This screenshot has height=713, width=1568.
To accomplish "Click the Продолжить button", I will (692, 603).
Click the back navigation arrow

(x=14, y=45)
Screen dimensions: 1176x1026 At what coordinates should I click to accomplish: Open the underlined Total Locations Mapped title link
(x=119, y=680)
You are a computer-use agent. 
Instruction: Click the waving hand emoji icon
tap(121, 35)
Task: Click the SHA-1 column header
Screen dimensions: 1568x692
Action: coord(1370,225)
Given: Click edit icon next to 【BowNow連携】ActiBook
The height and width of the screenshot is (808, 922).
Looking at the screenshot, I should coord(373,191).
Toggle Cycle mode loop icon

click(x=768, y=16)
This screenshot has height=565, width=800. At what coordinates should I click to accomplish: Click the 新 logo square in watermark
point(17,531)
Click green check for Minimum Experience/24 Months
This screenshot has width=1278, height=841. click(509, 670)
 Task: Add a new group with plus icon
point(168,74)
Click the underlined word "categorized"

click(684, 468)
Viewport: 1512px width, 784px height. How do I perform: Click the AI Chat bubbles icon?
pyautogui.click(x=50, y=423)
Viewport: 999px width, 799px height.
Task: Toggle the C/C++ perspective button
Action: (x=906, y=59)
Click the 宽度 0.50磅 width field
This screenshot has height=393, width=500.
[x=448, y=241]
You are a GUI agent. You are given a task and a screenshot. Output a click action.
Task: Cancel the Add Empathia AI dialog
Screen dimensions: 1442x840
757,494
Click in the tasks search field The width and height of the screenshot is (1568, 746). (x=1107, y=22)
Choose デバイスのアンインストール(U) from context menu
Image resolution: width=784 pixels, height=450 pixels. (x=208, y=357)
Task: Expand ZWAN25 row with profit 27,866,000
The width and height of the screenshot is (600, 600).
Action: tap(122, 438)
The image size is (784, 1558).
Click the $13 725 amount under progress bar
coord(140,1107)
⁂
#### PROBLEM:
Reproduce the lines above verbatim.

#### FULL OUTPUT:
This screenshot has height=713, width=1568.
To accomplish "Click the Продолжить button", I will (692, 603).
Click the back navigation arrow

(x=14, y=45)
Screen dimensions: 1176x1026 At what coordinates should I click to accomplish: Open the underlined Total Locations Mapped title link
(x=119, y=680)
You are a computer-use agent. 
Instruction: Click the waving hand emoji icon
tap(121, 35)
Task: Click the SHA-1 column header
Screen dimensions: 1568x692
Action: coord(1370,225)
Given: Click edit icon next to 【BowNow連携】ActiBook
The height and width of the screenshot is (808, 922).
Looking at the screenshot, I should coord(373,191).
Toggle Cycle mode loop icon

click(x=768, y=16)
This screenshot has height=565, width=800. At what coordinates should I click to accomplish: Click the 新 logo square in watermark
point(17,531)
Click green check for Minimum Experience/24 Months
This screenshot has width=1278, height=841. click(509, 670)
 Task: Add a new group with plus icon
point(168,74)
Click the underlined word "categorized"

click(684, 468)
Viewport: 1512px width, 784px height. How do I perform: Click the AI Chat bubbles icon?
pyautogui.click(x=50, y=423)
Viewport: 999px width, 799px height.
Task: Toggle the C/C++ perspective button
Action: (x=906, y=59)
Click the 宽度 0.50磅 width field
This screenshot has height=393, width=500.
[x=448, y=241]
You are a GUI agent. You are given a task and a screenshot. Output a click action.
Task: Cancel the Add Empathia AI dialog
Screen dimensions: 1442x840
757,494
Click in the tasks search field The width and height of the screenshot is (1568, 746). (x=1107, y=22)
Choose デバイスのアンインストール(U) from context menu
Image resolution: width=784 pixels, height=450 pixels. (x=208, y=357)
Task: Expand ZWAN25 row with profit 27,866,000
The width and height of the screenshot is (600, 600).
Action: tap(122, 438)
The image size is (784, 1558).
Click the $13 725 amount under progress bar
coord(140,1107)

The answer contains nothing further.